Problem statement - Which lines below fall between the one containing "Expand the Typ dokumentu dropdown" and the one containing "Task: Open the Filter dropdown"? Repeat them exactly, counting both of those lines, and add nothing else.

[Task data — start]

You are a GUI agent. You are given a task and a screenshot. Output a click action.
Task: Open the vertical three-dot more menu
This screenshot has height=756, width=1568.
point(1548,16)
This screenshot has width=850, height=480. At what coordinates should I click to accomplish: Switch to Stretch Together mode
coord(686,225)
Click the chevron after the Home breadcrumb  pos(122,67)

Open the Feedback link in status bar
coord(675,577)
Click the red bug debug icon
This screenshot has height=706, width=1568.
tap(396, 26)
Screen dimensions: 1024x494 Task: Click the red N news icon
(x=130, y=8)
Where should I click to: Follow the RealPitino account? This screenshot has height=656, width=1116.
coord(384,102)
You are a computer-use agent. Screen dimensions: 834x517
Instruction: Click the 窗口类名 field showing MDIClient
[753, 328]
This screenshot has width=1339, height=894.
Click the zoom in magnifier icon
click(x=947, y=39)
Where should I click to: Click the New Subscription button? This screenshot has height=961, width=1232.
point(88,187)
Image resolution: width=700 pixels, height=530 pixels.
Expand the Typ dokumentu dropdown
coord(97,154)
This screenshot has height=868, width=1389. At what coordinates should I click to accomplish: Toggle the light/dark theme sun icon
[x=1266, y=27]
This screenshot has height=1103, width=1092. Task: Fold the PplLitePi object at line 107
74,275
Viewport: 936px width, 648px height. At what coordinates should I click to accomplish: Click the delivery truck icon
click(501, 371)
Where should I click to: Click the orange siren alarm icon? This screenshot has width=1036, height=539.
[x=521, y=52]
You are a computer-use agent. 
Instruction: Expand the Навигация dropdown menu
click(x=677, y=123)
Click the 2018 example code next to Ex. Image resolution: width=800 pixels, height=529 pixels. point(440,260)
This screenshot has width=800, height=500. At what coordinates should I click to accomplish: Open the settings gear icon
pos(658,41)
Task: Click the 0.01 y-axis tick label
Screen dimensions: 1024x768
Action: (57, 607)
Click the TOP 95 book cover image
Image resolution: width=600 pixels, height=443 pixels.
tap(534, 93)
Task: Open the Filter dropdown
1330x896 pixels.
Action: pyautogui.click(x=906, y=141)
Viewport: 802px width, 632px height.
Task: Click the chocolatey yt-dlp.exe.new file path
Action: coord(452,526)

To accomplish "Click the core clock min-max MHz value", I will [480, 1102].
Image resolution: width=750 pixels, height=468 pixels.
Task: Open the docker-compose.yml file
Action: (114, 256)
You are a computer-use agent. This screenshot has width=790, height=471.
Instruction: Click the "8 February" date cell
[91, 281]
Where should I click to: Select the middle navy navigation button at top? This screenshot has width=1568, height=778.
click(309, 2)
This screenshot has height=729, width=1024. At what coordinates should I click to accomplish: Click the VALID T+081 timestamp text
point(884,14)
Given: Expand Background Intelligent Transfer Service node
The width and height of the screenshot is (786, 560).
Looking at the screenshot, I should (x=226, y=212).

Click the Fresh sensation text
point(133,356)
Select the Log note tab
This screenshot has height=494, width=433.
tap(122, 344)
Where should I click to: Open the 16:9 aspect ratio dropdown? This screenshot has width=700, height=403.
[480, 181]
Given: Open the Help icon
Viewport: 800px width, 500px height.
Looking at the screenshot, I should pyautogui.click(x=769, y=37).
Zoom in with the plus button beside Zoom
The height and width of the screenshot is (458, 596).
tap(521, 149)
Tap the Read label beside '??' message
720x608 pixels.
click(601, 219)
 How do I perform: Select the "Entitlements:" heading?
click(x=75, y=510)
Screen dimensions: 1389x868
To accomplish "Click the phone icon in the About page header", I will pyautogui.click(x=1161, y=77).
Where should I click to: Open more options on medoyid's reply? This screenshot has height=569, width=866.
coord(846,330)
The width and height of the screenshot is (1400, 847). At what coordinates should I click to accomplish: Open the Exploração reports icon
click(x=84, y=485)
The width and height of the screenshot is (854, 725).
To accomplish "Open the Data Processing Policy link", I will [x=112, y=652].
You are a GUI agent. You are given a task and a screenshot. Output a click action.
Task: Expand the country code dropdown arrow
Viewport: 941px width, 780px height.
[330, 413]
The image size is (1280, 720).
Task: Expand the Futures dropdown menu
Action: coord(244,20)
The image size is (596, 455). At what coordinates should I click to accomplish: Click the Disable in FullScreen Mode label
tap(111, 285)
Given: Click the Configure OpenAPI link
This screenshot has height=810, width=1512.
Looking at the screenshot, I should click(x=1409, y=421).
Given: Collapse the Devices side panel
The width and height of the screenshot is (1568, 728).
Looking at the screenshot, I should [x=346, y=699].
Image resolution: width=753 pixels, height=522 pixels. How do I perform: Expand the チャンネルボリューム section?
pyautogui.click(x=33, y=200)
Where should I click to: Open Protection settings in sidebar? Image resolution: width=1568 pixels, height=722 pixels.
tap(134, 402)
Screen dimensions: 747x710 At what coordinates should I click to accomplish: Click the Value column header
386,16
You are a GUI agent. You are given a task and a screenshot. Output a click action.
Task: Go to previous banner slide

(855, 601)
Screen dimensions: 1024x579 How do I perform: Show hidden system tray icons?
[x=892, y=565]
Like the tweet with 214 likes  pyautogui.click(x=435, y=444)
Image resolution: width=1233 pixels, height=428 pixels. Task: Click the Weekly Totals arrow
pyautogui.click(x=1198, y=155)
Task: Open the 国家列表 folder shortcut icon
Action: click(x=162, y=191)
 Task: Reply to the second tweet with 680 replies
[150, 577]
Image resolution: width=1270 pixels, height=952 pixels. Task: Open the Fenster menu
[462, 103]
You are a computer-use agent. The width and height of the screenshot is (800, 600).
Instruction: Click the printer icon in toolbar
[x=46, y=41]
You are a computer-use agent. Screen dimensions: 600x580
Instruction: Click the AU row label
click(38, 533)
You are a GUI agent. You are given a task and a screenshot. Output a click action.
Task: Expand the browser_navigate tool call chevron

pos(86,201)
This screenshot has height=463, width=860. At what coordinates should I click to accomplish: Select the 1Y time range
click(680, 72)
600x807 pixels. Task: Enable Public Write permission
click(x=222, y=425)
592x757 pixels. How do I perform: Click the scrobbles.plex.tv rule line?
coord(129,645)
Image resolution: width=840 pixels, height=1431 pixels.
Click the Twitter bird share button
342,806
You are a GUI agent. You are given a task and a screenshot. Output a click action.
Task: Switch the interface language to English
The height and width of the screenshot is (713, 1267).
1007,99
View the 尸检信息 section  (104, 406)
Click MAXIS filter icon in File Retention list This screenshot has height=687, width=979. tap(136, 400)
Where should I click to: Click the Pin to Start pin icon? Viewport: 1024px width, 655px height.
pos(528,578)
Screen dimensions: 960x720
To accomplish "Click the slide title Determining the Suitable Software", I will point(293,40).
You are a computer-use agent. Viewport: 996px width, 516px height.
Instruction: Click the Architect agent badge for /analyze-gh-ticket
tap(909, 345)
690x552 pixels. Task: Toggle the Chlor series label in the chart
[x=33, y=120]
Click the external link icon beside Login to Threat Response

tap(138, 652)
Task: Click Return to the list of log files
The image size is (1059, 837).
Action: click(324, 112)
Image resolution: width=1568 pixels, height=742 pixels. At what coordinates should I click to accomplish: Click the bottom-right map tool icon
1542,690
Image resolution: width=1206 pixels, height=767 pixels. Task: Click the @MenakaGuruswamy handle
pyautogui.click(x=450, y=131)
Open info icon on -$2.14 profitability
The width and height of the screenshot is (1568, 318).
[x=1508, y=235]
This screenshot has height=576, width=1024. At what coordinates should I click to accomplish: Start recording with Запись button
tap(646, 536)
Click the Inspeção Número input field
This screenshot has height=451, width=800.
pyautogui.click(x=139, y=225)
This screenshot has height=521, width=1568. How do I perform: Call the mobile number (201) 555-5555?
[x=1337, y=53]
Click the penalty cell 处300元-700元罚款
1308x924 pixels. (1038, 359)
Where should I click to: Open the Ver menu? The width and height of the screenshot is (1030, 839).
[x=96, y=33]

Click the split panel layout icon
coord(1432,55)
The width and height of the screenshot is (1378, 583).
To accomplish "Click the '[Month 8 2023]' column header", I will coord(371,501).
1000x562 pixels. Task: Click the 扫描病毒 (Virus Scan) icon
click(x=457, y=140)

[Task data — finish]

Response box -
Expand the Typ dokumentu dropdown
coord(97,154)
This screenshot has height=868, width=1389. At what coordinates should I click to accomplish: Toggle the light/dark theme sun icon
[x=1266, y=27]
This screenshot has height=1103, width=1092. Task: Fold the PplLitePi object at line 107
74,275
Viewport: 936px width, 648px height. At what coordinates should I click to accomplish: Click the delivery truck icon
click(501, 371)
Where should I click to: Click the orange siren alarm icon? This screenshot has width=1036, height=539.
[x=521, y=52]
You are a computer-use agent. 
Instruction: Expand the Навигация dropdown menu
click(x=677, y=123)
Click the 2018 example code next to Ex. Image resolution: width=800 pixels, height=529 pixels. point(440,260)
This screenshot has width=800, height=500. At what coordinates should I click to accomplish: Open the settings gear icon
pos(658,41)
Task: Click the 0.01 y-axis tick label
Screen dimensions: 1024x768
Action: (57, 607)
Click the TOP 95 book cover image
Image resolution: width=600 pixels, height=443 pixels.
tap(534, 93)
Task: Open the Filter dropdown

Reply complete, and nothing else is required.